After a roll call was put out to replace a leader of House A that had stored after the death of the other House A Leader, the drive to win (and frankly, there's nothing else that it can be called) led to the leaders of Houses B and C to plot more killings of House A's PCs so that they could not report to House A's leader's replacement on the behavior of House B and C, completely disregarding the fact that House A had the virtual knowledge of B and C's actions already, and NPCs could easily pass the knowledge of the behavior to the PC replacement.
The plot was ultimately a failure, spoiled by OOC news of Leader A's murder and spoiled further by evidence that the two IC allied Houses were talking out-of-game at the same time. The plot was always on a timer - and the timer was sped up, ending the plot before it could be ruined further by out-of-game meddling. We specifically waited for characters to die or store before running the next GMH plot.
Edit to add:
There are more stories where that came from. I'll write more examples every day or two.
And a reminder:
Don't identify yourself or other players if you feel you're a star in the story, or if you think someone else is. My goal is not to start a pity party or a witch hunt. It is to explain that plots are still ruined by OOC and on a fairly regular basis.
Edit #2:
In case it wasn't clear, there were multiple leaders in each clan at the time. The actions of one leader of a clan doesn't reflect on or state the actions of the rest of the leaders.
tl;dr version:House A's leader whined about how he died to J-FUCKING-CARTER, and the leaders of B and C each put in a request to staff for more NPCs with similar wording around the same time. We killed the plot because these CHEATING CHEATERS FUCKING CHEATING WTFBBQ!!1! BAWWWWWWWWWWWWWWW!
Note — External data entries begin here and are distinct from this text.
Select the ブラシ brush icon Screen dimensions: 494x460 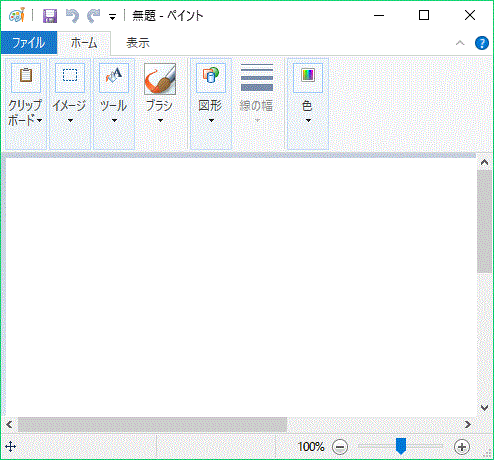click(160, 79)
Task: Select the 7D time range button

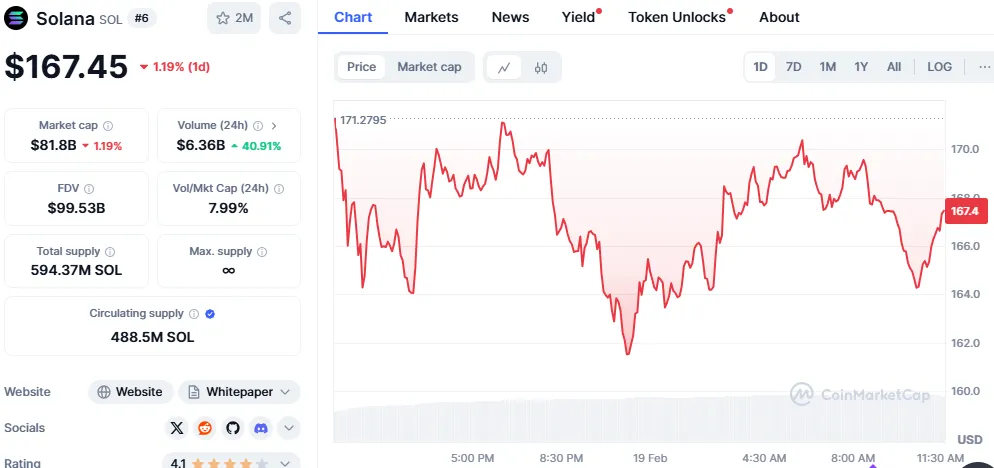Action: click(793, 67)
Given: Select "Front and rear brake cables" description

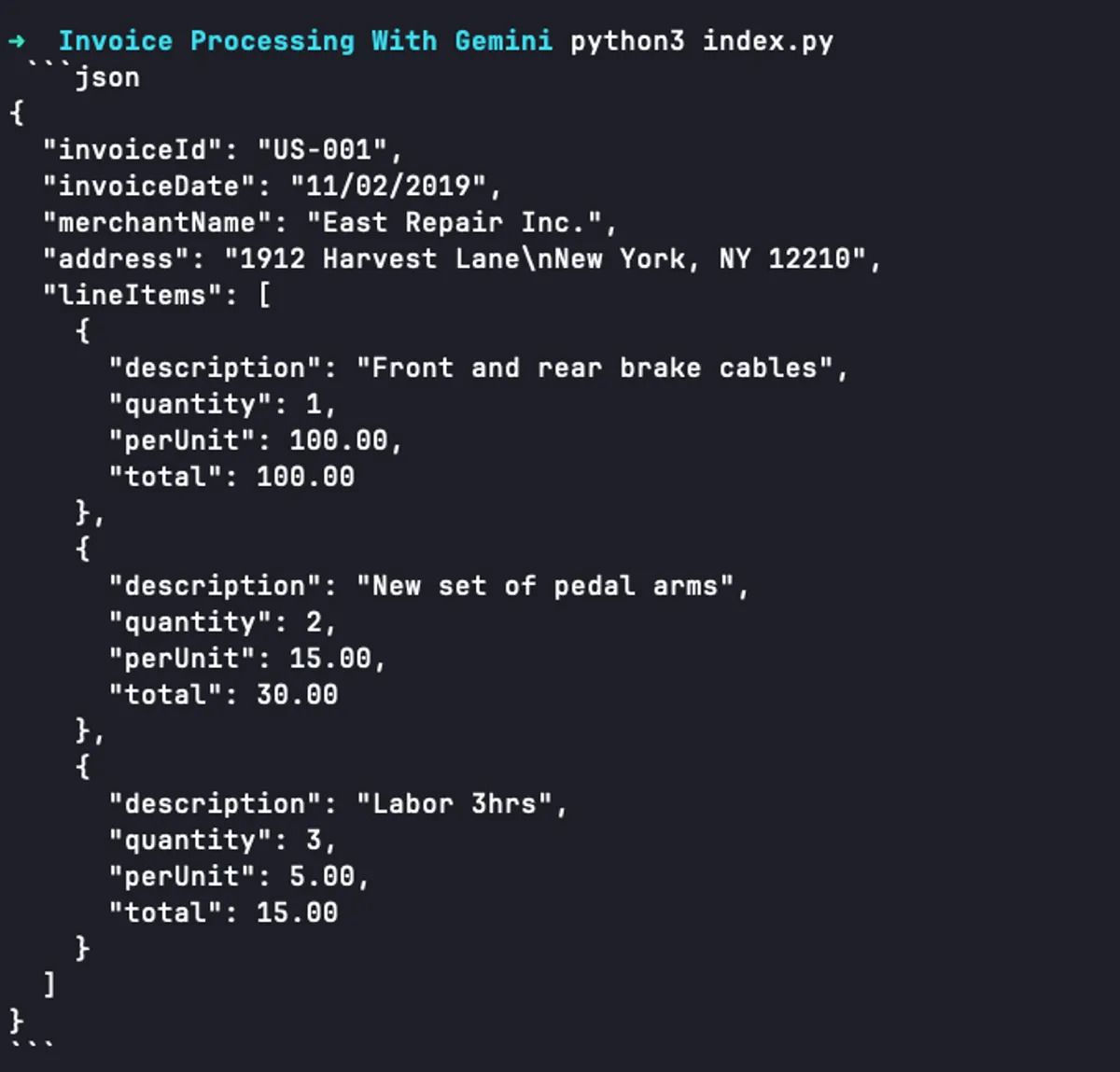Looking at the screenshot, I should [595, 368].
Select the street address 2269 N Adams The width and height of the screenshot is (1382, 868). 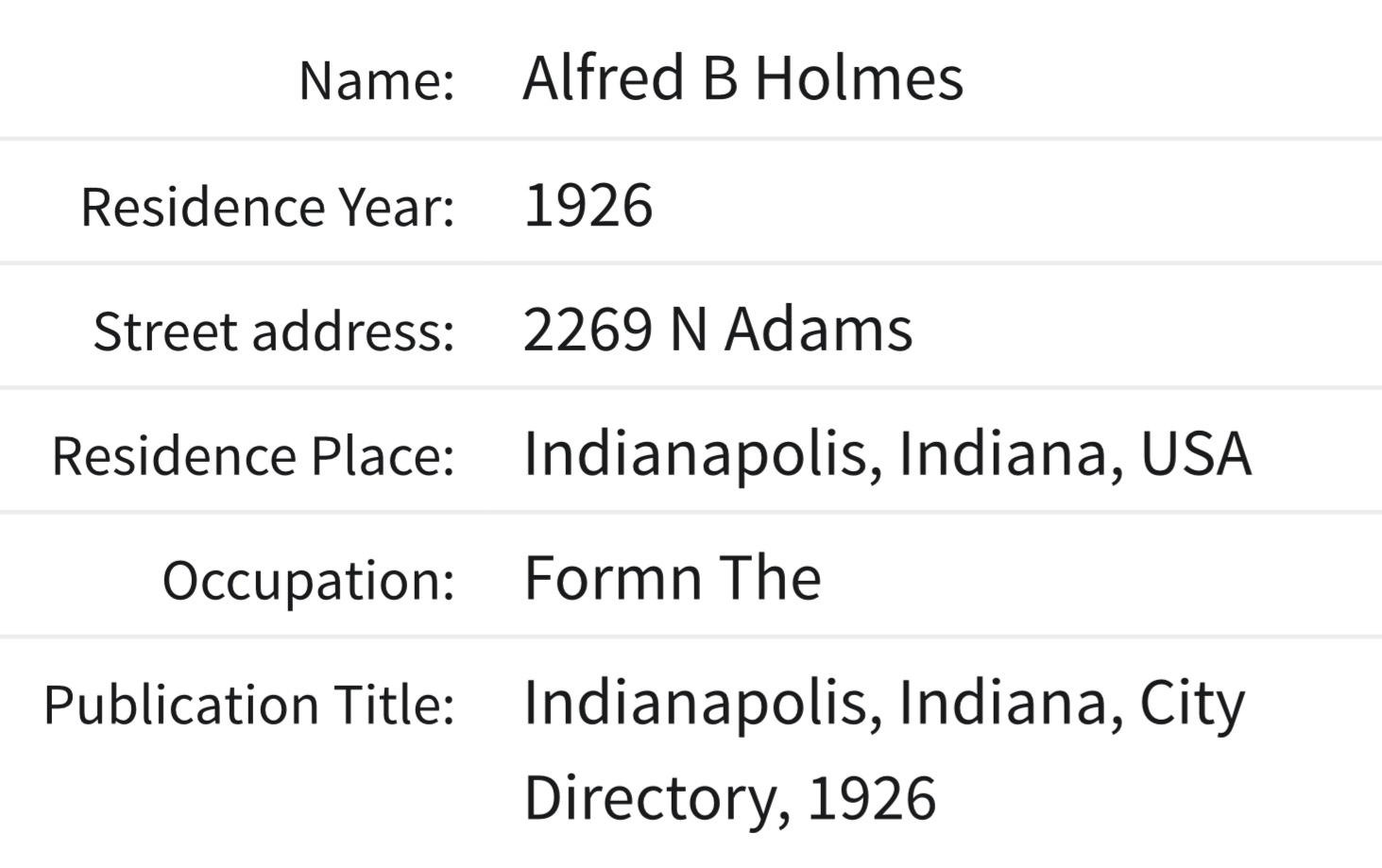tap(718, 330)
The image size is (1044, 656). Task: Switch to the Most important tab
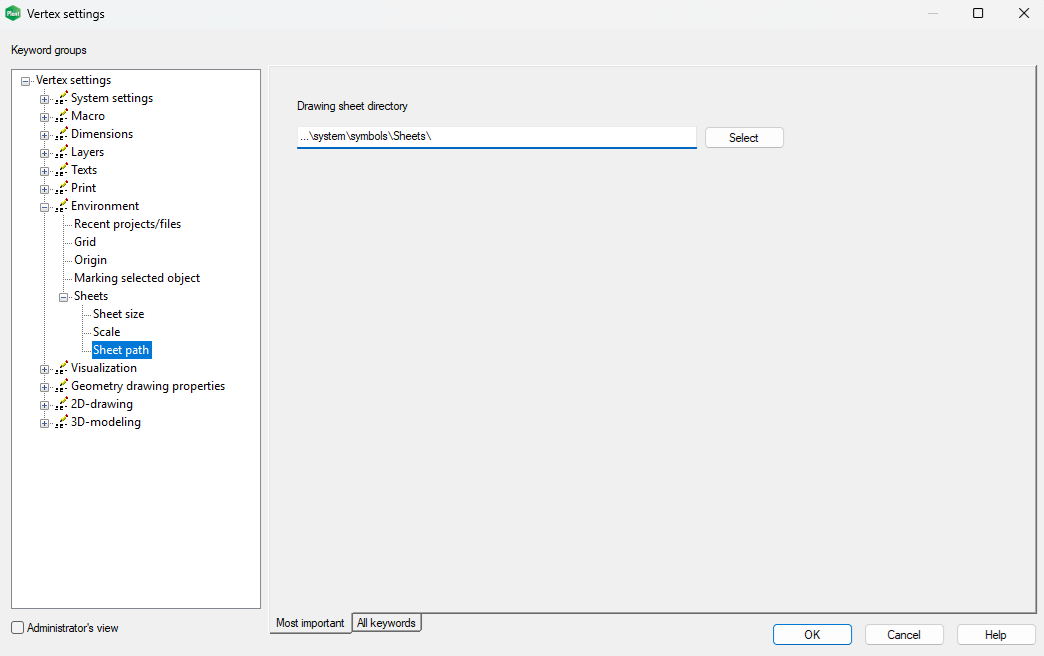[310, 623]

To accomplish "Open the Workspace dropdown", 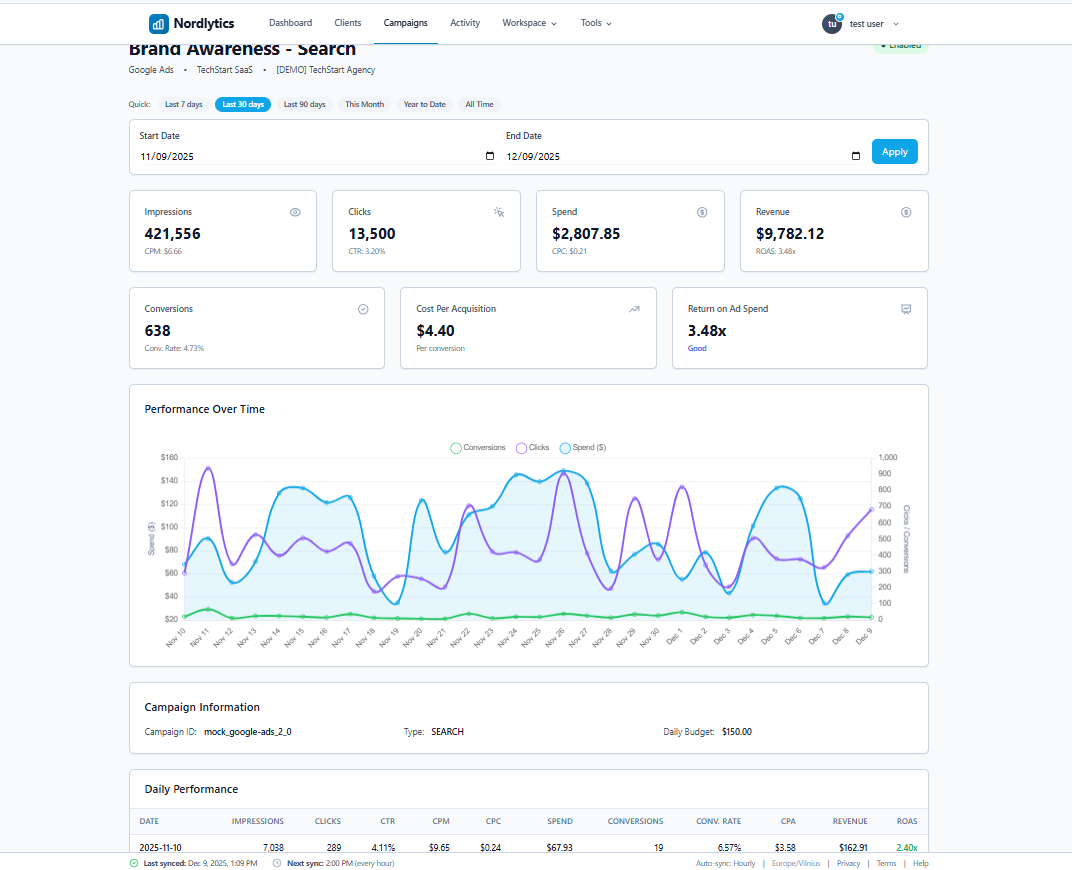I will click(x=529, y=23).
BadSkeelz and Armaddict, among others, attempted to point out how fucking stupid this was. After several posts of, "Seriously, you idiots cancelled a plot because one person cried about dying and two others might have coordinated using the request tool to at the same time for similar things?" Nergal followed up with this:
nergal said:
I'm not sure how to explain that talking about a plot OOC is a bad thing to people who seem to think that there is a workaround even in the face of cheating. Avoiding IC eavesdropping, coordinating the timing of actions, and other things are made extremely easy with OOC communication, and I tried my best to explain that that happened. It's obvious when you're looking from the top-down, and I'm not going to explain how it's obvious because that gives cheaters a way to hide their behavior.I hope you all learned the dangers of talking OOCly. It ruins the game for the staff. You selfish fucking cheating fuckers.